Stored items:
◆ ◆ ◆ ◆

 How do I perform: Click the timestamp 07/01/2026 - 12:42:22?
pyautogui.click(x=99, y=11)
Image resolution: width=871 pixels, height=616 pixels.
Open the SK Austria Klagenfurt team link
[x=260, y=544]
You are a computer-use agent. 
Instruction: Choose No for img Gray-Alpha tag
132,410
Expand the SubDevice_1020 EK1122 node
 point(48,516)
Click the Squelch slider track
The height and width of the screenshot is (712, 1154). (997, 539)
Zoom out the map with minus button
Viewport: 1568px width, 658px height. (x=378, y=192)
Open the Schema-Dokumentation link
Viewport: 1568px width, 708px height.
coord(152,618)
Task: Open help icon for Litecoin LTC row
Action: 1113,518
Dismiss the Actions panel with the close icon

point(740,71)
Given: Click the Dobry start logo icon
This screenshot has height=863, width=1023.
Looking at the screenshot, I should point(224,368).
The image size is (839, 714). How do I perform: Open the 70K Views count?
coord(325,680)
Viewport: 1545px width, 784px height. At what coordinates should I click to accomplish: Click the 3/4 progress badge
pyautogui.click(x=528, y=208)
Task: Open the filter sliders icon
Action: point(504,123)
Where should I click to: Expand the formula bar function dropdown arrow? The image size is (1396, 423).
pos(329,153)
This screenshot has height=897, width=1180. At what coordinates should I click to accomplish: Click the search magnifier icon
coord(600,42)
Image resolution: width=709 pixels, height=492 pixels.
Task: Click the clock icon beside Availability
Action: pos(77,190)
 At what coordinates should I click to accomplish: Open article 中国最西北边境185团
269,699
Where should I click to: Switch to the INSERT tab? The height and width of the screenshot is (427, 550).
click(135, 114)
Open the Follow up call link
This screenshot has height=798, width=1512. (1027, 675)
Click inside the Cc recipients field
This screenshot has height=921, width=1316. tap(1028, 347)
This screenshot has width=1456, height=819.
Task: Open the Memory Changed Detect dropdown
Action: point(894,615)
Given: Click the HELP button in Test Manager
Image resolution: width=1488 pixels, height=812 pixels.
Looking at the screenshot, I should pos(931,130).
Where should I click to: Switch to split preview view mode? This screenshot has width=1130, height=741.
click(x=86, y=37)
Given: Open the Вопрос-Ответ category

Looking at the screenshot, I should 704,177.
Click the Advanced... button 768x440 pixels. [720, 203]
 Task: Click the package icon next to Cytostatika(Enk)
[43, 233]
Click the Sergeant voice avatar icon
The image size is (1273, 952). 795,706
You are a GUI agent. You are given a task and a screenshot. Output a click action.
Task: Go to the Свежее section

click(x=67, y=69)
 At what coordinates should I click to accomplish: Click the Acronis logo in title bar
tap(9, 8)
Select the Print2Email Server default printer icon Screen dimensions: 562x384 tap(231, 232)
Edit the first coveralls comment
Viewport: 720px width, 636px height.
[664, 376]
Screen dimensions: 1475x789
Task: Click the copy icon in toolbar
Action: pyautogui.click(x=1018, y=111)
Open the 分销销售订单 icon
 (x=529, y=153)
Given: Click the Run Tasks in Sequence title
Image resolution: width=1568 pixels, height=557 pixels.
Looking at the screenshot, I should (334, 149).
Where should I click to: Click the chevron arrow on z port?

◆ ◆ ◆ ◆

Problem to work on:
Reproduce all the rows above word for word, keeping every character unchanged.

Output below:
 How do I perform: Click the timestamp 07/01/2026 - 12:42:22?
pyautogui.click(x=99, y=11)
Image resolution: width=871 pixels, height=616 pixels.
Open the SK Austria Klagenfurt team link
[x=260, y=544]
You are a computer-use agent. 
Instruction: Choose No for img Gray-Alpha tag
132,410
Expand the SubDevice_1020 EK1122 node
 point(48,516)
Click the Squelch slider track
The height and width of the screenshot is (712, 1154). (997, 539)
Zoom out the map with minus button
Viewport: 1568px width, 658px height. (x=378, y=192)
Open the Schema-Dokumentation link
Viewport: 1568px width, 708px height.
coord(152,618)
Task: Open help icon for Litecoin LTC row
Action: 1113,518
Dismiss the Actions panel with the close icon

point(740,71)
Given: Click the Dobry start logo icon
This screenshot has height=863, width=1023.
Looking at the screenshot, I should point(224,368).
The image size is (839, 714). How do I perform: Open the 70K Views count?
coord(325,680)
Viewport: 1545px width, 784px height. At what coordinates should I click to accomplish: Click the 3/4 progress badge
pyautogui.click(x=528, y=208)
Task: Open the filter sliders icon
Action: point(504,123)
Where should I click to: Expand the formula bar function dropdown arrow? The image size is (1396, 423).
pos(329,153)
This screenshot has height=897, width=1180. At what coordinates should I click to accomplish: Click the search magnifier icon
coord(600,42)
Image resolution: width=709 pixels, height=492 pixels.
Task: Click the clock icon beside Availability
Action: pos(77,190)
 At what coordinates should I click to accomplish: Open article 中国最西北边境185团
269,699
Where should I click to: Switch to the INSERT tab? The height and width of the screenshot is (427, 550).
click(135, 114)
Open the Follow up call link
This screenshot has height=798, width=1512. (1027, 675)
Click inside the Cc recipients field
This screenshot has height=921, width=1316. tap(1028, 347)
This screenshot has width=1456, height=819.
Task: Open the Memory Changed Detect dropdown
Action: point(894,615)
Given: Click the HELP button in Test Manager
Image resolution: width=1488 pixels, height=812 pixels.
Looking at the screenshot, I should pos(931,130).
Where should I click to: Switch to split preview view mode? This screenshot has width=1130, height=741.
click(x=86, y=37)
Given: Open the Вопрос-Ответ category

Looking at the screenshot, I should 704,177.
Click the Advanced... button 768x440 pixels. [720, 203]
 Task: Click the package icon next to Cytostatika(Enk)
[43, 233]
Click the Sergeant voice avatar icon
The image size is (1273, 952). 795,706
You are a GUI agent. You are given a task and a screenshot. Output a click action.
Task: Go to the Свежее section

click(x=67, y=69)
 At what coordinates should I click to accomplish: Click the Acronis logo in title bar
tap(9, 8)
Select the Print2Email Server default printer icon Screen dimensions: 562x384 tap(231, 232)
Edit the first coveralls comment
Viewport: 720px width, 636px height.
[664, 376]
Screen dimensions: 1475x789
Task: Click the copy icon in toolbar
Action: pyautogui.click(x=1018, y=111)
Open the 分销销售订单 icon
 (x=529, y=153)
Given: Click the Run Tasks in Sequence title
Image resolution: width=1568 pixels, height=557 pixels.
Looking at the screenshot, I should (334, 149).
Where should I click to: Click the chevron arrow on z port?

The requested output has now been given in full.